Riflessioni e dettagli sull'insegnamento del tiro

Nella seconda e ultima parte del percorso sulla cura dei dettagli nell'insegnamento dei fondamentali offensivi parliamo di tecnica di tiro.
Riflessioni e dettagli sull'insegnamento del tiro

Questo articolo è strettamente collegato alla prima parte che potete trovare qui.

In questa ultima parte, parlando dei dettagli riferiti alla tecnica di tiro prenderò spunto da una importante ed interessante lezione tenuta da coach Federico Danna all’interno del progetto 914: uno studio che fa riflettere, che mette in discussione, in un certo senso, quello che crediamo certo nel nostro insegnamento mediante l’osservazione del comportamento dei giocatori sul campo.

Parto facendo riferimento ad un clinic di alcuni anni fa che potete trovare online di Giampiero Ticchi ed Adam Filippi, questi ultimi iniziarono a mettere in discussione alcuni dogmi legati al gesto tecnico del tiro.

Coach Ticchi in particolare faceva riferimento nella lezione alla necessità per un giocatore di eseguire il tiro partendo da una posizione comoda. Il tiro è un gesto biomeccanico e, per quanto giustamente i libri ne riportino l’ideale teoria, dobbiamo sottolineare come ogni atleta sia fisicamente diverso dall’altro e necessiti di un lavoro individualizzato.

Un altro aspetto che il coach metteva in discussione (o quantomeno su cui proponeva la sua riflessione) era la posizione in cui veniva portata la palla dagli atleti dopo la ricezione. Il suo pensiero derivava dall’osservazione di alcuni tra i migliori tiratori (in quel contesto Ray Allen e Nicolas Mazzarino), legato al fatto che questi campioni abbassassero sempre la palla prima di portarla nuovamente su per tirare. Questo concetto effettivamente mi fece riflettere molto. È pensiero comune infatti che la palla non debba essere abbassata, ma a seguito dell’osservazione del comportamento dei giocatori sul campo dobbiamo necessariamente rilevare che non è così. Il tiratore abbassa la palla per trovare armonia e mettere in linea tutte le forze che producono la spinta successiva. Da qui mi collego alla lezione tenuta da coach Danna: il suo pensiero in linea con quello di coach Ticchi porta addirittura a dare una definizione tecnica di questo movimento con il termine “DIP THE BALL” inteso come abbassare, intingere la palla (Foto 1, 2, 3, 4, 5).

Nella prima foto abbiamo ad esempio la ricezione di un passaggio nella quale Ray Allen abbassa la palla prima di portarla nuovamente su per tirare (le foto 1, 2 sono riprese dalla lezione di coach Danna e le successive della lezione di Ticchi).

Momento della ricezione
Dip the ball

Altro importante dettaglio che potete vedere nella prima immagine sono le gambe che non sono piegate durante la ricezione ma sono semi-flesse (foto 3). Questo consente durante il movimento di Dip di affondare piegando contemporaneamente gli arti inferiori e favorendo una spinta maggiore. Come detto l’obiettivo è la ricerca della massima armonia delle forze in questione, che finiscono insieme nel confluire favorendo le spinte nel gesto.

• Materiale fornito:
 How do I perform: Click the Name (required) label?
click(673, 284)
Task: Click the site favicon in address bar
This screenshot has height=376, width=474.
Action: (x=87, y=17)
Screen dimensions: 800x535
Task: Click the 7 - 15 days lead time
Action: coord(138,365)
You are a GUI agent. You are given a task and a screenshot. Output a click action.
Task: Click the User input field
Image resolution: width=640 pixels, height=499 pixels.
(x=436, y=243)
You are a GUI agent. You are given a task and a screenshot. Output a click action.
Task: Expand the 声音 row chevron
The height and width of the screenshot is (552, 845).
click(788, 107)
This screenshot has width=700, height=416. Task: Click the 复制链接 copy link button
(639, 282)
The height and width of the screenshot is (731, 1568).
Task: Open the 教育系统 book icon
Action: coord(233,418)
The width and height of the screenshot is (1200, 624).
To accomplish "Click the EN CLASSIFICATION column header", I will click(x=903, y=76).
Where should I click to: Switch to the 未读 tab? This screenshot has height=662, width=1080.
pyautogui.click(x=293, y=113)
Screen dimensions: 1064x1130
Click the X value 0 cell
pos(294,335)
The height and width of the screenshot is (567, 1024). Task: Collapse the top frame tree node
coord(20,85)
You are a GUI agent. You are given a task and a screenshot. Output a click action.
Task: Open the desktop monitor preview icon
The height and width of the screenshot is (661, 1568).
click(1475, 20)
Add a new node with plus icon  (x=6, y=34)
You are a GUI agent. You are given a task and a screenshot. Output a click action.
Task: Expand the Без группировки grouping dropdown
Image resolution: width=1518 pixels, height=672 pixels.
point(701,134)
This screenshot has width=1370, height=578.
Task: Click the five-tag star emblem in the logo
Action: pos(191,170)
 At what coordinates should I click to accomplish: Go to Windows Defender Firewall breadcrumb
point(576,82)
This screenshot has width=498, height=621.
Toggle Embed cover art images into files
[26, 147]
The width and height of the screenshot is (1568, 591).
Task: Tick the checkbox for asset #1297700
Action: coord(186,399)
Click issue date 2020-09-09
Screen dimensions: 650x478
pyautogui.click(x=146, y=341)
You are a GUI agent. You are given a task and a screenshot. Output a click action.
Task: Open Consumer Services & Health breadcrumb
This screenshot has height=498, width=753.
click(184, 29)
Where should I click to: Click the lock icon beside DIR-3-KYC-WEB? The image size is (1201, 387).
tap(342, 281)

• Esercizio A:
Riporta il passaggio del testo fornito che va da "Nella seconda e" fino a "tecnico del tiro." incluso.
• Esercizio B:
Secondo il testo fornito, quali tiratori osservava coach Ticchi nella sua riflessione sulla posizione della palla dopo la ricezione?

• Risultato A:
Nella seconda e ultima parte del percorso sulla cura dei dettagli nell'insegnamento dei fondamentali offensivi parliamo di tecnica di tiro.
Riflessioni e dettagli sull'insegnamento del tiro

Questo articolo è strettamente collegato alla prima parte che potete trovare qui.

In questa ultima parte, parlando dei dettagli riferiti alla tecnica di tiro prenderò spunto da una importante ed interessante lezione tenuta da coach Federico Danna all’interno del progetto 914: uno studio che fa riflettere, che mette in discussione, in un certo senso, quello che crediamo certo nel nostro insegnamento mediante l’osservazione del comportamento dei giocatori sul campo.

Parto facendo riferimento ad un clinic di alcuni anni fa che potete trovare online di Giampiero Ticchi ed Adam Filippi, questi ultimi iniziarono a mettere in discussione alcuni dogmi legati al gesto tecnico del tiro.

• Risultato B:
Ray Allen e Nicolas Mazzarino.